TB test a measure of security in global migration
By Garry Barker
June 3 2002
Tony Radford and Jim Rothel are confident of the technology supporting their TB testing.
Picture: MICHAEL CLAYTON-JONES
The floods of illegal immigrants and asylum seekers pouring into Europe and the United States could become a river of gold for a Melbourne bioscience company.
Cellestis, a publicly-listed research company in Carnegie, has begun marketing a more reliable test for tuberculosis based on work done at the CSIRO over the past 15 years. Offices have been set up in the US and agreements signed with distributors in Japan and Europe.
The test depends on the measurement of gamma interferon levels produced in blood taken from suspected TB sufferers. According to the principals of Cellestis, chief executive officer Tony Radford and chief scientific officer Jim Rothel, their test is more accurate, easier to administer and cheaper overall than conventional Mantoux skin-reaction tests or chest X-rays.
Dr Radford and Dr Rothel both worked on the basic technology at CSIRO in the 1980s in a campaign to eradicate bovine TB in Australian herds. Since then the test has been refined and developed by Cellestis for use on humans under the brand name of Quantiferon. Dr Rothel said Quantiferon was the first of several generations of medical tests that would be developed using the basic technology of Quantiferon.
Clinical trials of the TB test on a total of 3000 people have now been completed in the US by the Centres for Disease Control and Prevention and the US Navy, and official approval has been obtained from the Food and Drug Administration .
Cellestis will do its own marketing in the US, initially to health, immigration and prison authorities and to the military, four areas that account for about 10 million tests a year.
Marketing in Europe would be handled by Launch Diagnostics of the UK and in Japan by Nichirei, a large bioscience company, Dr Radford said. More than 25 million tests for TB are conducted in Japan each year, mostly by chest X-ray because widespread BCG vaccination has rendered the Mantoux test unreliable.
Initial US reaction to the benefits of the Australian test had been favourable, Dr Radford said. Although the cost of an individual Quantiferon test was higher than for a skin test, huge savings were possible because a second visit, to check reaction, was not needed.
"The skin test can only measure that there has been a reaction. Our test measures more widely and with greater accuracy," he said. "With the skin test, the subject has to return within 72 hours if a passable result is to be obtained. A high percentage do not return. Cook County Jail in Chicago does 100,000 skin tests a year on inmates but gets to read only 30 per cent of them. Chicago health authorities say 49 per cent of patients identified with active TB have passed through that jail."

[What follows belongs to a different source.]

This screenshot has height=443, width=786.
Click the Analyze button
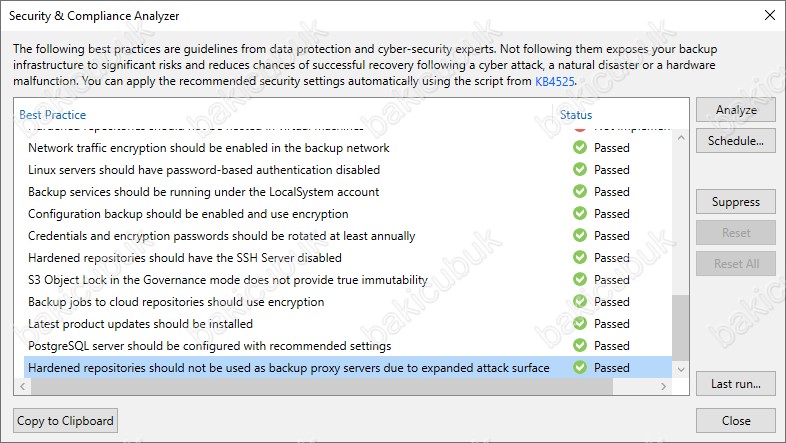pyautogui.click(x=735, y=110)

Tuberculosis is endemic in the third world with Afghanistan reported as having the highest per capita infection rate of any country.
Almost equally high rates are to be found in the former USSR, in Eastern Europe and Asia, from which the majority of the thousands of asylum seekers and migrants, legal and illegal, are now flooding into Britain and Western Europe. Health authorities in western countries believed to be relatively free of the disease are concerned that each undetected carrier increases the likelihood of a TB epidemic.
Dr Radford said that while the health map of the UK showed TB rates relatively low overall, the picture changed under closer examination.
For instance, Brixton, in south London, is home to many illegal migrants and asylum seekers, and is an area of high infection, he said.
Tuberculosis kills more than two million people a year, a number that is rising rapidly as a result of the HIV/AIDS epidemic and the flood of refugees from places such as Afghanistan, the former Yugoslavia, Chechnya and the poor countries of Africa.
The World Health Organisation says a global TB epidemic is growing, fuelled by a breakdown in health services, the spread of HIV/AIDS, and the emergence of multi-drug-resistant TB. It estimates that between 2000 and 2020, nearly one billion people will be newly infected, 200 million people will fall ill, and 35 million will die from TB, if control is not strengthened.
Dr Radford said that it was unlikely that Quantiferon would be used in the poor countries, but because infection was being transferred at high rates by refugees and others to developed countries, there was a need for a more accurate test to find and treat carriers of the disease.
"Cellestis is not trying to become a generic diagnostic company," Dr Radford said. "We want to be a recognised brand for latent TB testing; meeting major medical needs is the way for us to go. We will look for antigens for other diseases that work in the Quantiferon system."
The company saw no future for the test in developing countries but, given the risks now apparent, advanced countries were increasingly anxious to prevent an upsurge of active disease, he said.
Dr Radford said Cellestis aimed to reach profit by the end of 2003, when it should be selling about 1.5 million of its TB tests in the US. "We hope to reach 3.5 million tests by 2005 and up to 12 million a year by 2007," he said. "And by then we will be well into our second generation of the technology."